Central to The Deadline is the idea that management has turned into cerebral science and there is a need to have a relook at it. For Belinda Binda in the novel, the manager has to trust her gut, lead from the heart, build soul into the team & organization and develop a nose for bullshit. The novel shows that when managers are aggressive, apply pressure and make direct threats, it only causes damage. Allair Belok, Minister of Interior & Deputy Tyrant and villain of the piece, is such a one. By associating heart with a female and lack of it with a male, the author drives home his point. Belok imposes an impossible deadline on the projects. And then he asks the Morovian Software Engineering Institute to audit the projects to see that they attain CMM level 3 by the end of the year. It is the toughest situation any project can face.

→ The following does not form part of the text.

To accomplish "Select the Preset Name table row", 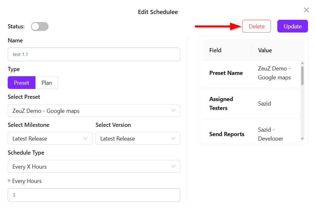I will click(x=251, y=73).
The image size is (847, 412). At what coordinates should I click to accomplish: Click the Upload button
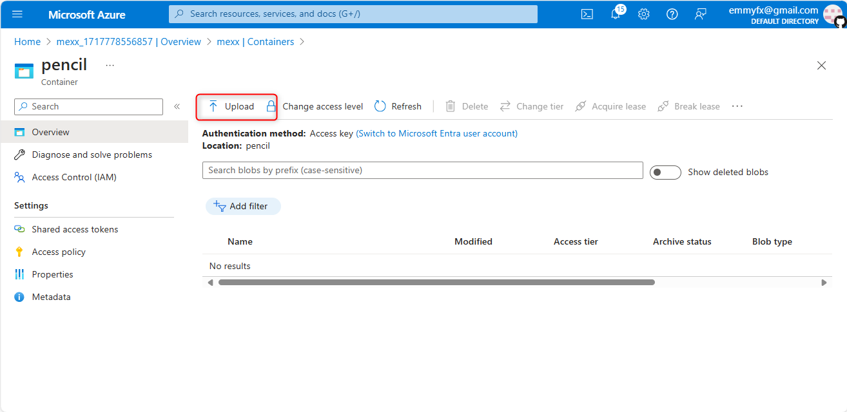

The episode concerning the audit team’s objection to one of the Quicken project teams not writing the requirements specification will sound familiar to many of us. As Quicken is a well-documented commercial product, the team could get all the documentation from that product. The audit group manager wouldn’t agree that the requirement spec is not needed and reiterates that the team has abandoned the Repeatable process. Interestingly the B and C teams which had much less man power than the A team are the ones which see the opportunity for not writing the requirements spec and take it. The A teams find the translating of requirements from one form to another not useful but it helps to keep all the overstaffed teams busy. The director of Morovian SEI bails out Tompkins and asks the teams to carry out just one improvement: Last Minute implementation. This ‘scheme involved deferring coding as long as possible, spending the middle forty per cent or more of the project doing an exaggeratedly detailed low-level design, one that would have perfect mappings to the eventual code. It was this time spent on design that was supposed to result in a much-reduced need for debugging.’ How far removed is real life from fiction!

The novel’s stance towards process improvement programs like CMM is critical. To be fair to Tom DeMarco he does say that good process and continually improving process are admirable as well as natural goals. What he points out is that formal process improvement programs cost time and money. A project can hope to gain enough from a single well-chosen method improvement (such as Last Minute implementation) to repay the time and money invested in the change. Multi-skill improvement programs, such as increasing an entire CMM level, are most likely to make projects finish later than they would have without the program. This is a highly debatable topic.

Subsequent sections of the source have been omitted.